Da sich leider niemand der üblichen Verdächtigen fand, fuhr ich am vergangenen Freitag alleine ins Pitztal. Auch anders als sonst. Die Wetterprognose sagte einen ziemlich verregneten Freitag vor, gefolgt von einem perfekten Laufsamstag. Doch schon bei der Anfahrt am Freitag im Dauerregen beschlich mich so ein Gefühl, dass die sintflutartigen Regenfälle auch Auswirkungen auf das Rennwochenende haben sollten. „Überschwemmungen und Neuschnee bis auf 2.000 Meter“ hieß es im Radio. Keine guten Voraussetzungen, wenn man auf den Mitagskogel mit knapp über 3.000 Meter laufen will. Und in der Tat erreichte mich noch während der Fahrt eine Mail des Veranstalters Laufwerkstatt: Aufgrund des schlechten Wetters wurden beide Marathonstrecken zusammengelegt und es wurde „nur“ die Rifflsee-Variante gelaufen. Kein brutaler Anstieg, kein 3.000er, kein Gletscher. Kurzum: Alle Herausforderungen gestrichen. Enttäuschung.

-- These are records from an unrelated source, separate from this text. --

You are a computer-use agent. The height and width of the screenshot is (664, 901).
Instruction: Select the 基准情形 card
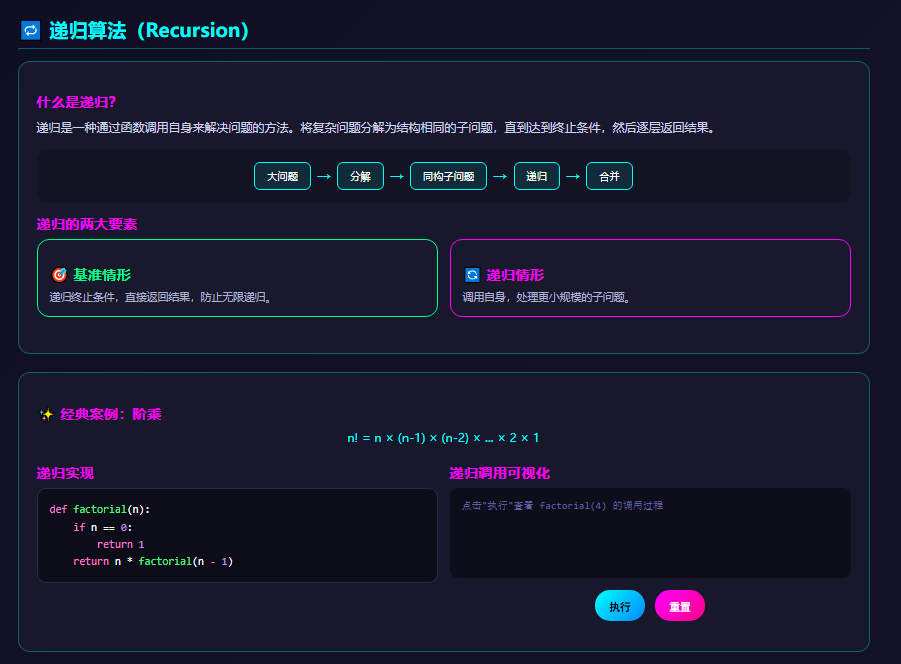237,280
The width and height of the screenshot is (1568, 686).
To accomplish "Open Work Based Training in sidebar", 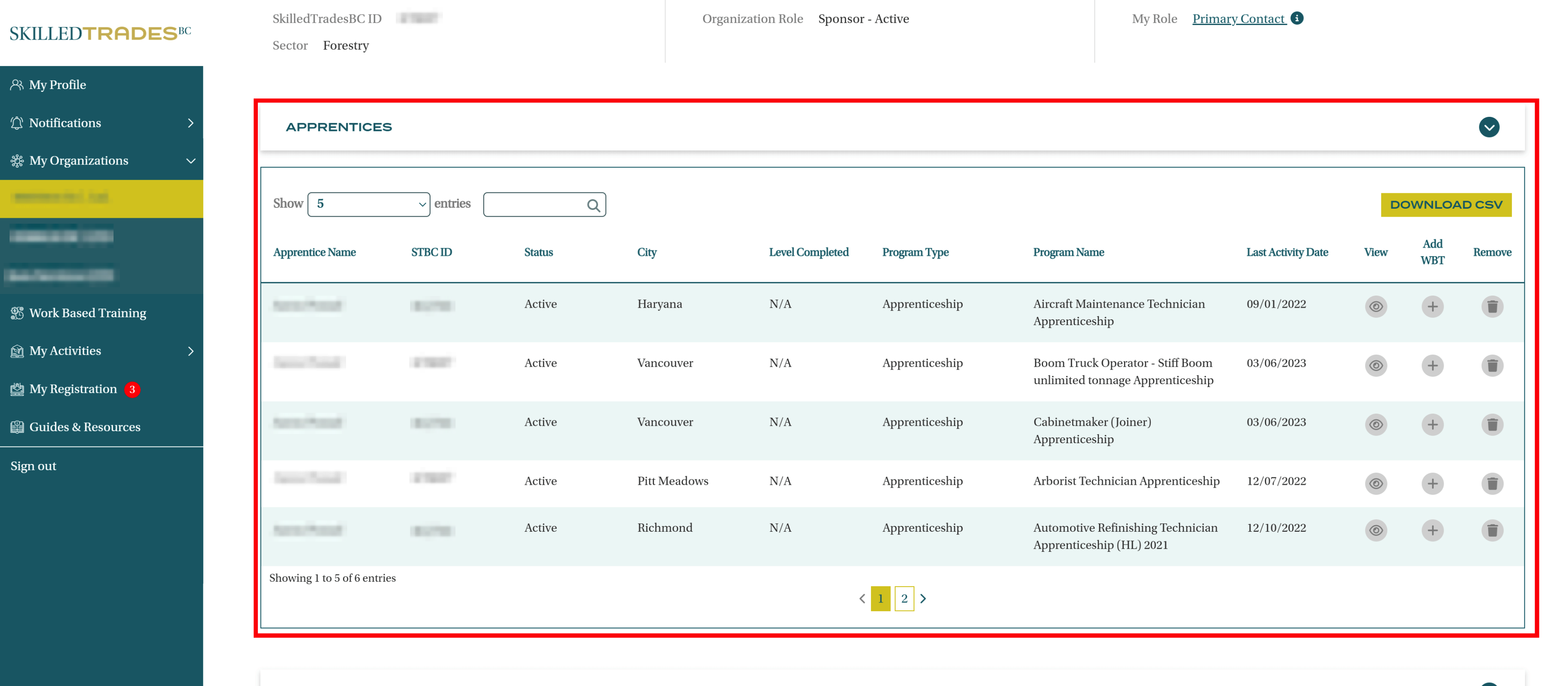I will [x=88, y=313].
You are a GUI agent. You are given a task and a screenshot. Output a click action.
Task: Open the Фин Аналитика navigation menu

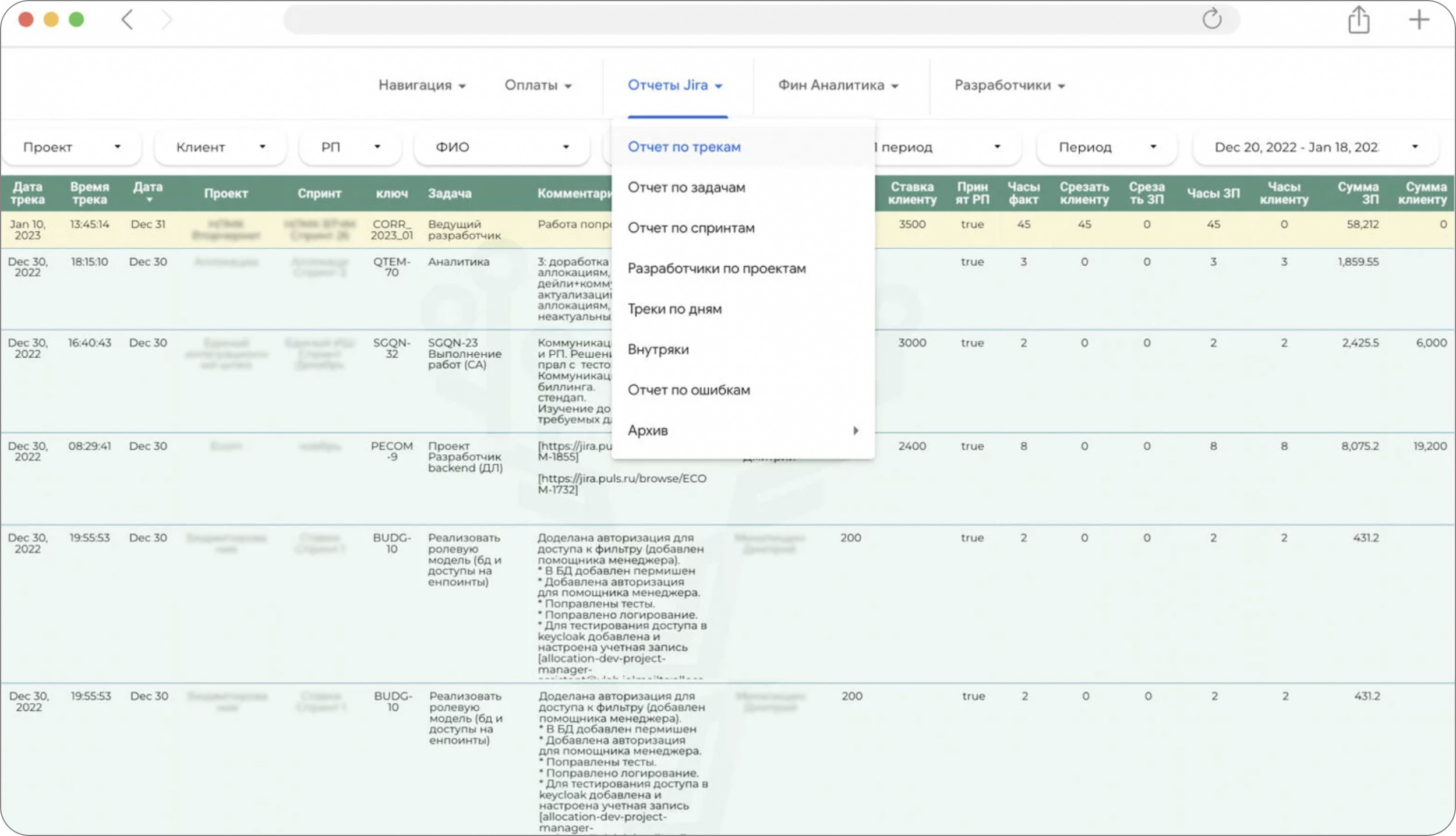[x=837, y=86]
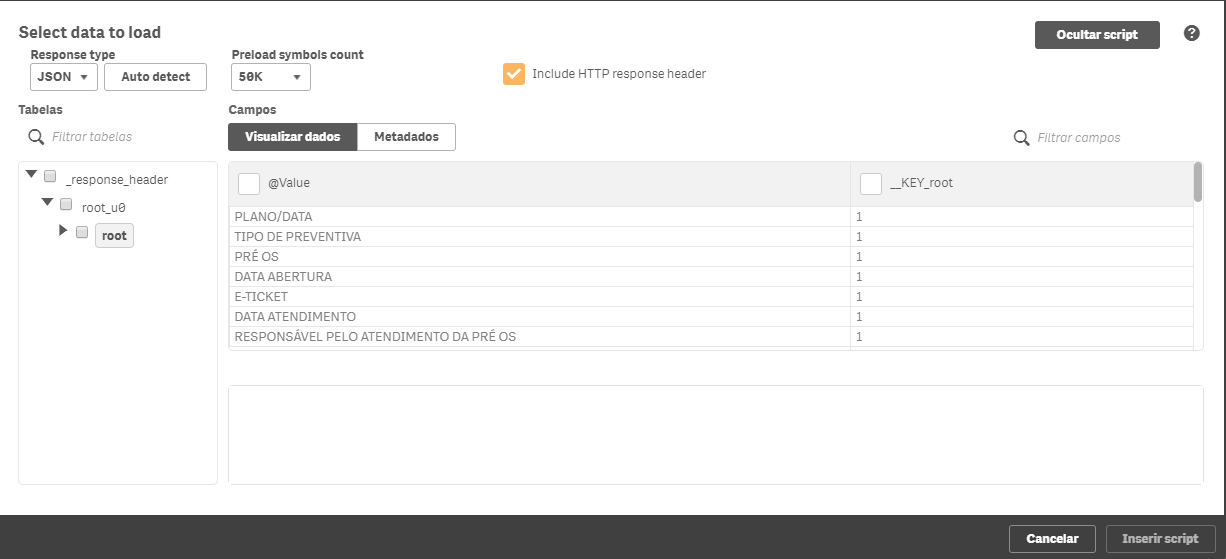The height and width of the screenshot is (559, 1226).
Task: Select the _response_header table checkbox
Action: click(x=50, y=177)
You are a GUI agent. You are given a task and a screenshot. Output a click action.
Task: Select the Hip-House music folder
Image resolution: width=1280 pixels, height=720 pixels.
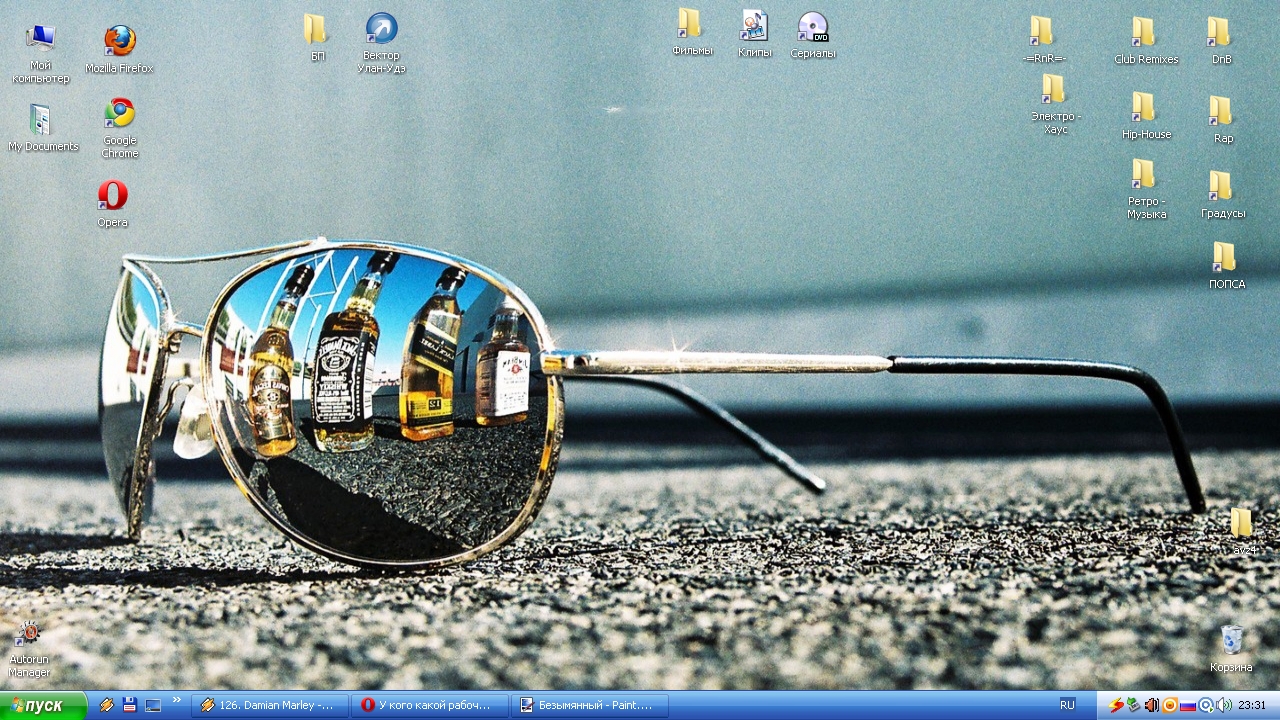pos(1145,109)
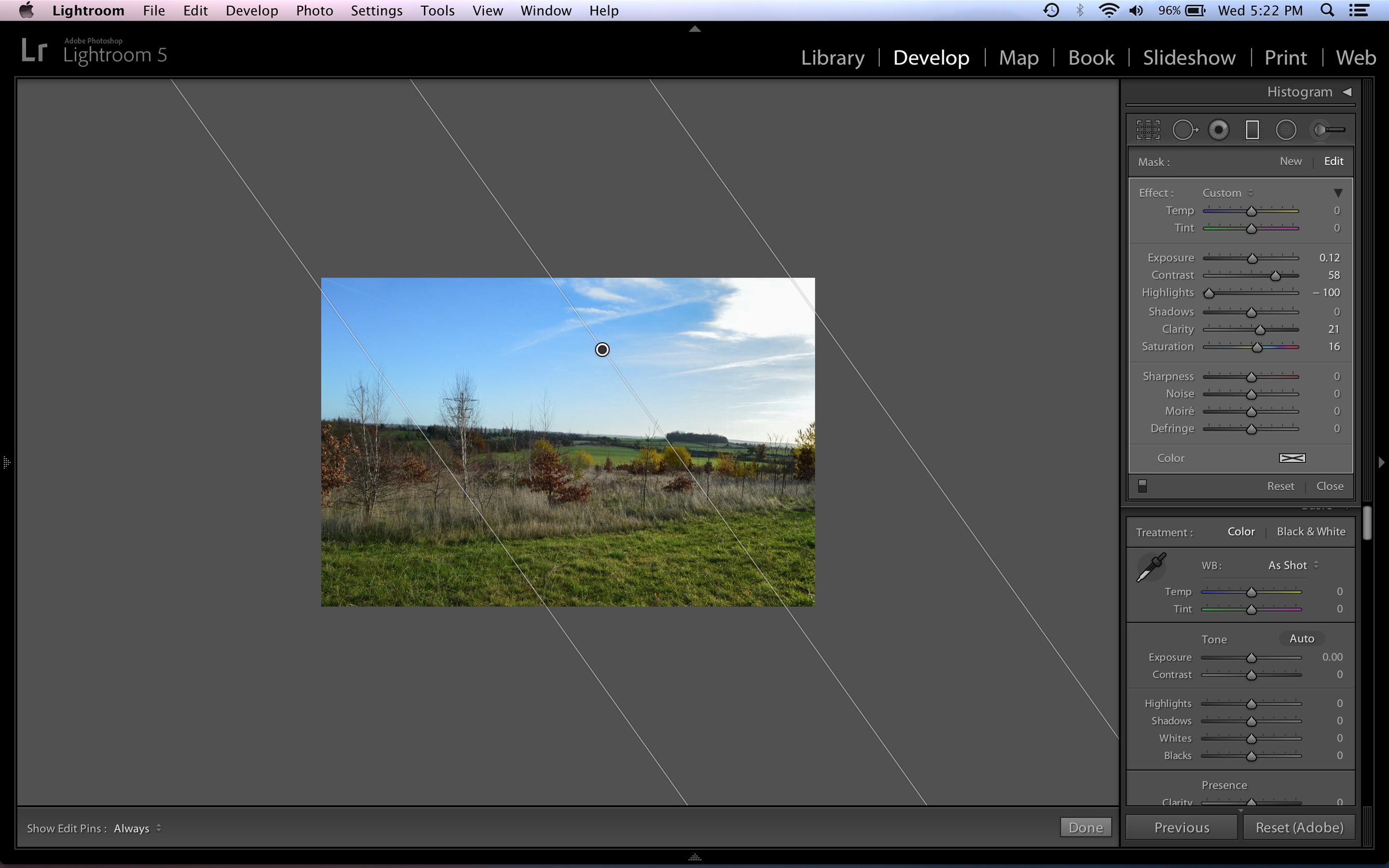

Nachdem ich beim Briefing in Mandarfen die Fotos von der Strecke sah, die wenige Stunden zuvor gemacht worden waren, war schnell klar: Richtige Entscheidung. Niemand will und kann sich durch 20 Zentimeter Neuschnee da hoch kämpfen. Angenehmer Nebeneffekt: Startzeit am Samstag: 9 Uhr statt 5 Uhr. Also damit konnte ich gut leben. Angenehmer Nebeneffekt, Teil 2: Beim Briefing lernte ich auch endlich mal Maty, Ulf und Robert persönlich kennen! Allein dafür hat sich die Fahrt ins Pitztal schon gelohnt.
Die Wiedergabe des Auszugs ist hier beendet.